START DATA FOR THE TASK

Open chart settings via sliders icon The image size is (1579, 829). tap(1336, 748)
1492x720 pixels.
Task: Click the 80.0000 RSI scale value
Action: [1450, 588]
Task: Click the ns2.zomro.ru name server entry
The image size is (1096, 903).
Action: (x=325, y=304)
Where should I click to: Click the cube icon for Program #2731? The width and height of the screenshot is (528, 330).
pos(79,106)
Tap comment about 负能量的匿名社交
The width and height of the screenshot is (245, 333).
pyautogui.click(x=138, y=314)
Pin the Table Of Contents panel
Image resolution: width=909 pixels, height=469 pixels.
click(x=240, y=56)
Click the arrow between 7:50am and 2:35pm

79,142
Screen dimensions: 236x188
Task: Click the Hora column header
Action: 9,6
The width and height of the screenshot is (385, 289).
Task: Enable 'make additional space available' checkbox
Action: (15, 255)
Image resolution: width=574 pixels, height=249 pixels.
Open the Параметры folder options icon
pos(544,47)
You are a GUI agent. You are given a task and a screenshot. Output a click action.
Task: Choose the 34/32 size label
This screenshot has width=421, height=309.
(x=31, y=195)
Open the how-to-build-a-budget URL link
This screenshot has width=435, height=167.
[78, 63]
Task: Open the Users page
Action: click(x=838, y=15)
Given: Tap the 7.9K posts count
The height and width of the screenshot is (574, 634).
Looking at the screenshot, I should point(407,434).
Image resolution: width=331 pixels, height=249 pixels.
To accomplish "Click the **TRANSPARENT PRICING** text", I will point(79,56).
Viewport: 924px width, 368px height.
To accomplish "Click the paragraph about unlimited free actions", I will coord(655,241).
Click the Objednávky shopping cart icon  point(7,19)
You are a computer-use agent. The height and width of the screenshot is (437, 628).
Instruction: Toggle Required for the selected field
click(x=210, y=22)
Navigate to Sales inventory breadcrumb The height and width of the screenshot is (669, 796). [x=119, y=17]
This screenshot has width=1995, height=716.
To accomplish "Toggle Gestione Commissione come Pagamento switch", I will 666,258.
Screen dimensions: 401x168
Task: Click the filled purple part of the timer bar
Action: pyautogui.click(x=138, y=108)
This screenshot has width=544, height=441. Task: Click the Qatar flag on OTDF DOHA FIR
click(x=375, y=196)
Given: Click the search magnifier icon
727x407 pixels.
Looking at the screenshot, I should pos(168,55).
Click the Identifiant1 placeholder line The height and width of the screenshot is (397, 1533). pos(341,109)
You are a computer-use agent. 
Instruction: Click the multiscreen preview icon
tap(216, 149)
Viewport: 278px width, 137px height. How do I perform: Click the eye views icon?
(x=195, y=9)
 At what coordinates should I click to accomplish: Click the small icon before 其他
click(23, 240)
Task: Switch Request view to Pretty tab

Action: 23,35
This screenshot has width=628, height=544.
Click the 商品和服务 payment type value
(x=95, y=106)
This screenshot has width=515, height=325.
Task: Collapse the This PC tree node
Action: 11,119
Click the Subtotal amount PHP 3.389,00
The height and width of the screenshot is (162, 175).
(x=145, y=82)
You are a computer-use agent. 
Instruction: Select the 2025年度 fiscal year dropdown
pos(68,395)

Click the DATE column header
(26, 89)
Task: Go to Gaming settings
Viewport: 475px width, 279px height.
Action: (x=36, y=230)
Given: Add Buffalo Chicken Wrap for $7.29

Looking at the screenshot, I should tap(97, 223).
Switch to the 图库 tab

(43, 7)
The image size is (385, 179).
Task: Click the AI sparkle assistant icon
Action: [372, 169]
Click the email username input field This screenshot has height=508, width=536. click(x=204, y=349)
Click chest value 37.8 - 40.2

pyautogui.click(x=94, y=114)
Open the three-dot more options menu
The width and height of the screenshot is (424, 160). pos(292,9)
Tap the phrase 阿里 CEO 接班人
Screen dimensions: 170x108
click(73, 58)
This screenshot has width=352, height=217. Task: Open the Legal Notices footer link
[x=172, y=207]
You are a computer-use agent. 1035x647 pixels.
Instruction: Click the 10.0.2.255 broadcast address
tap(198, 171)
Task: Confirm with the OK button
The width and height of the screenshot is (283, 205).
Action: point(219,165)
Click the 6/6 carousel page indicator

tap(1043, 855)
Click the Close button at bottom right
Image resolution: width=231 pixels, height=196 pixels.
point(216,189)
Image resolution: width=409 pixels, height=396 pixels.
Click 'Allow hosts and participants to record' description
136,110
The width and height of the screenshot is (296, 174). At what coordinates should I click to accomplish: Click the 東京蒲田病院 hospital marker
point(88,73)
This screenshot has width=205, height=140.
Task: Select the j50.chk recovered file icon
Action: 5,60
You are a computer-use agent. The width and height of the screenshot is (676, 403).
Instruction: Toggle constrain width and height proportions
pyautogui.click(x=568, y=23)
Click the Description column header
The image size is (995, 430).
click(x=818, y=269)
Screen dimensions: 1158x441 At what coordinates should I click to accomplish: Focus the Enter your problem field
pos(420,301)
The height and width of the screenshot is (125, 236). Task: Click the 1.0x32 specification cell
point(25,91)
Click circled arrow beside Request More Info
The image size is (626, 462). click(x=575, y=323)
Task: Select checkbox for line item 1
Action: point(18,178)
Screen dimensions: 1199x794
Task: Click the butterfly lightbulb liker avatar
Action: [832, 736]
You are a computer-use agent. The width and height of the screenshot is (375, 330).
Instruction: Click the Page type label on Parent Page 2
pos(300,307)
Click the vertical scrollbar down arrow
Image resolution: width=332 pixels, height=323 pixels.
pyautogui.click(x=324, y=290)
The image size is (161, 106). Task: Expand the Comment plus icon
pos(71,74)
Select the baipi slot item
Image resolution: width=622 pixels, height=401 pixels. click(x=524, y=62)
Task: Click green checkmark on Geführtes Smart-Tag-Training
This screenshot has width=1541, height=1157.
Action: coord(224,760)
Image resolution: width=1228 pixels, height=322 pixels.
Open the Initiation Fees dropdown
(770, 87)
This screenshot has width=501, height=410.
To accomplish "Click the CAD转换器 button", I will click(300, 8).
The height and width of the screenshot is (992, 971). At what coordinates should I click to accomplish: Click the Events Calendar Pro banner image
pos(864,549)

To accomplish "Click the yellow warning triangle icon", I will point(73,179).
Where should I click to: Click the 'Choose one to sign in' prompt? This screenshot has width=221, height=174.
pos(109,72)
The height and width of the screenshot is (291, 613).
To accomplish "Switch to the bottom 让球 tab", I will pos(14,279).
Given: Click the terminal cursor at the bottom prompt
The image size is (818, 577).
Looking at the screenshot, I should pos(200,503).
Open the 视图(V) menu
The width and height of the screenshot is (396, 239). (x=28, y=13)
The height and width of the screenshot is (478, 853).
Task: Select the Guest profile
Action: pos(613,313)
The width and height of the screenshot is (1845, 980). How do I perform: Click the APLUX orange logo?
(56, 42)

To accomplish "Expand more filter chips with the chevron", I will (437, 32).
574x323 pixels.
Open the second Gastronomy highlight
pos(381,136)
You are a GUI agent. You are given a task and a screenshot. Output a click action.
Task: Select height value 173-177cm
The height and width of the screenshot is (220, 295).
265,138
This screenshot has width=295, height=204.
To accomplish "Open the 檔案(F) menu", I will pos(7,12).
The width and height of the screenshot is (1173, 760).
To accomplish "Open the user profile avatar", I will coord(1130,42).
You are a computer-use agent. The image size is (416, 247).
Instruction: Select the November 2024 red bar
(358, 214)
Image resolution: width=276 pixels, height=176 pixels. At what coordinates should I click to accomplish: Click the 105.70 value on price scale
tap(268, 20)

END DATA FOR THE TASK

Each entry above must be repeated word for word.

Open chart settings via sliders icon The image size is (1579, 829). tap(1336, 748)
1492x720 pixels.
Task: Click the 80.0000 RSI scale value
Action: [1450, 588]
Task: Click the ns2.zomro.ru name server entry
The image size is (1096, 903).
Action: (x=325, y=304)
Where should I click to: Click the cube icon for Program #2731? The width and height of the screenshot is (528, 330).
pos(79,106)
Tap comment about 负能量的匿名社交
The width and height of the screenshot is (245, 333).
pyautogui.click(x=138, y=314)
Pin the Table Of Contents panel
Image resolution: width=909 pixels, height=469 pixels.
click(x=240, y=56)
Click the arrow between 7:50am and 2:35pm

79,142
Screen dimensions: 236x188
Task: Click the Hora column header
Action: 9,6
The width and height of the screenshot is (385, 289).
Task: Enable 'make additional space available' checkbox
Action: (15, 255)
Image resolution: width=574 pixels, height=249 pixels.
Open the Параметры folder options icon
pos(544,47)
You are a GUI agent. You are given a task and a screenshot. Output a click action.
Task: Choose the 34/32 size label
This screenshot has width=421, height=309.
(x=31, y=195)
Open the how-to-build-a-budget URL link
This screenshot has width=435, height=167.
[78, 63]
Task: Open the Users page
Action: click(x=838, y=15)
Given: Tap the 7.9K posts count
The height and width of the screenshot is (574, 634).
Looking at the screenshot, I should point(407,434).
Image resolution: width=331 pixels, height=249 pixels.
To accomplish "Click the **TRANSPARENT PRICING** text", I will point(79,56).
Viewport: 924px width, 368px height.
To accomplish "Click the paragraph about unlimited free actions", I will coord(655,241).
Click the Objednávky shopping cart icon  point(7,19)
You are a computer-use agent. The height and width of the screenshot is (437, 628).
Instruction: Toggle Required for the selected field
click(x=210, y=22)
Navigate to Sales inventory breadcrumb The height and width of the screenshot is (669, 796). [x=119, y=17]
This screenshot has width=1995, height=716.
To accomplish "Toggle Gestione Commissione come Pagamento switch", I will 666,258.
Screen dimensions: 401x168
Task: Click the filled purple part of the timer bar
Action: pyautogui.click(x=138, y=108)
This screenshot has width=544, height=441. Task: Click the Qatar flag on OTDF DOHA FIR
click(x=375, y=196)
Given: Click the search magnifier icon
727x407 pixels.
Looking at the screenshot, I should pos(168,55).
Click the Identifiant1 placeholder line The height and width of the screenshot is (397, 1533). pos(341,109)
You are a computer-use agent. 
Instruction: Click the multiscreen preview icon
tap(216, 149)
Viewport: 278px width, 137px height. How do I perform: Click the eye views icon?
(x=195, y=9)
 At what coordinates should I click to accomplish: Click the small icon before 其他
click(23, 240)
Task: Switch Request view to Pretty tab

Action: 23,35
This screenshot has width=628, height=544.
Click the 商品和服务 payment type value
(x=95, y=106)
This screenshot has width=515, height=325.
Task: Collapse the This PC tree node
Action: 11,119
Click the Subtotal amount PHP 3.389,00
The height and width of the screenshot is (162, 175).
(x=145, y=82)
You are a computer-use agent. 
Instruction: Select the 2025年度 fiscal year dropdown
pos(68,395)

Click the DATE column header
(26, 89)
Task: Go to Gaming settings
Viewport: 475px width, 279px height.
Action: (x=36, y=230)
Given: Add Buffalo Chicken Wrap for $7.29

Looking at the screenshot, I should tap(97, 223).
Switch to the 图库 tab

(43, 7)
The image size is (385, 179).
Task: Click the AI sparkle assistant icon
Action: [372, 169]
Click the email username input field This screenshot has height=508, width=536. click(x=204, y=349)
Click chest value 37.8 - 40.2

pyautogui.click(x=94, y=114)
Open the three-dot more options menu
The width and height of the screenshot is (424, 160). pos(292,9)
Tap the phrase 阿里 CEO 接班人
Screen dimensions: 170x108
click(73, 58)
This screenshot has width=352, height=217. Task: Open the Legal Notices footer link
[x=172, y=207]
You are a computer-use agent. 1035x647 pixels.
Instruction: Click the 10.0.2.255 broadcast address
tap(198, 171)
Task: Confirm with the OK button
The width and height of the screenshot is (283, 205).
Action: point(219,165)
Click the 6/6 carousel page indicator

tap(1043, 855)
Click the Close button at bottom right
Image resolution: width=231 pixels, height=196 pixels.
point(216,189)
Image resolution: width=409 pixels, height=396 pixels.
Click 'Allow hosts and participants to record' description
136,110
The width and height of the screenshot is (296, 174). At what coordinates should I click to accomplish: Click the 東京蒲田病院 hospital marker
point(88,73)
This screenshot has width=205, height=140.
Task: Select the j50.chk recovered file icon
Action: 5,60
You are a computer-use agent. The width and height of the screenshot is (676, 403).
Instruction: Toggle constrain width and height proportions
pyautogui.click(x=568, y=23)
Click the Description column header
The image size is (995, 430).
click(x=818, y=269)
Screen dimensions: 1158x441 At what coordinates should I click to accomplish: Focus the Enter your problem field
pos(420,301)
The height and width of the screenshot is (125, 236). Task: Click the 1.0x32 specification cell
point(25,91)
Click circled arrow beside Request More Info
The image size is (626, 462). click(x=575, y=323)
Task: Select checkbox for line item 1
Action: point(18,178)
Screen dimensions: 1199x794
Task: Click the butterfly lightbulb liker avatar
Action: [832, 736]
You are a computer-use agent. The width and height of the screenshot is (375, 330).
Instruction: Click the Page type label on Parent Page 2
pos(300,307)
Click the vertical scrollbar down arrow
Image resolution: width=332 pixels, height=323 pixels.
pyautogui.click(x=324, y=290)
The image size is (161, 106). Task: Expand the Comment plus icon
pos(71,74)
Select the baipi slot item
Image resolution: width=622 pixels, height=401 pixels. click(x=524, y=62)
Task: Click green checkmark on Geführtes Smart-Tag-Training
This screenshot has width=1541, height=1157.
Action: coord(224,760)
Image resolution: width=1228 pixels, height=322 pixels.
Open the Initiation Fees dropdown
(770, 87)
This screenshot has width=501, height=410.
To accomplish "Click the CAD转换器 button", I will click(300, 8).
The height and width of the screenshot is (992, 971). At what coordinates should I click to accomplish: Click the Events Calendar Pro banner image
pos(864,549)

To accomplish "Click the yellow warning triangle icon", I will point(73,179).
Where should I click to: Click the 'Choose one to sign in' prompt? This screenshot has width=221, height=174.
pos(109,72)
The height and width of the screenshot is (291, 613).
To accomplish "Switch to the bottom 让球 tab", I will pos(14,279).
Given: Click the terminal cursor at the bottom prompt
The image size is (818, 577).
Looking at the screenshot, I should pos(200,503).
Open the 视图(V) menu
The width and height of the screenshot is (396, 239). (x=28, y=13)
The height and width of the screenshot is (478, 853).
Task: Select the Guest profile
Action: pos(613,313)
The width and height of the screenshot is (1845, 980). How do I perform: Click the APLUX orange logo?
(56, 42)

To accomplish "Expand more filter chips with the chevron", I will (437, 32).
574x323 pixels.
Open the second Gastronomy highlight
pos(381,136)
You are a GUI agent. You are given a task and a screenshot. Output a click action.
Task: Select height value 173-177cm
The height and width of the screenshot is (220, 295).
265,138
This screenshot has width=295, height=204.
To accomplish "Open the 檔案(F) menu", I will pos(7,12).
The width and height of the screenshot is (1173, 760).
To accomplish "Open the user profile avatar", I will coord(1130,42).
You are a computer-use agent. The image size is (416, 247).
Instruction: Select the November 2024 red bar
(358, 214)
Image resolution: width=276 pixels, height=176 pixels. At what coordinates should I click to accomplish: Click the 105.70 value on price scale
tap(268, 20)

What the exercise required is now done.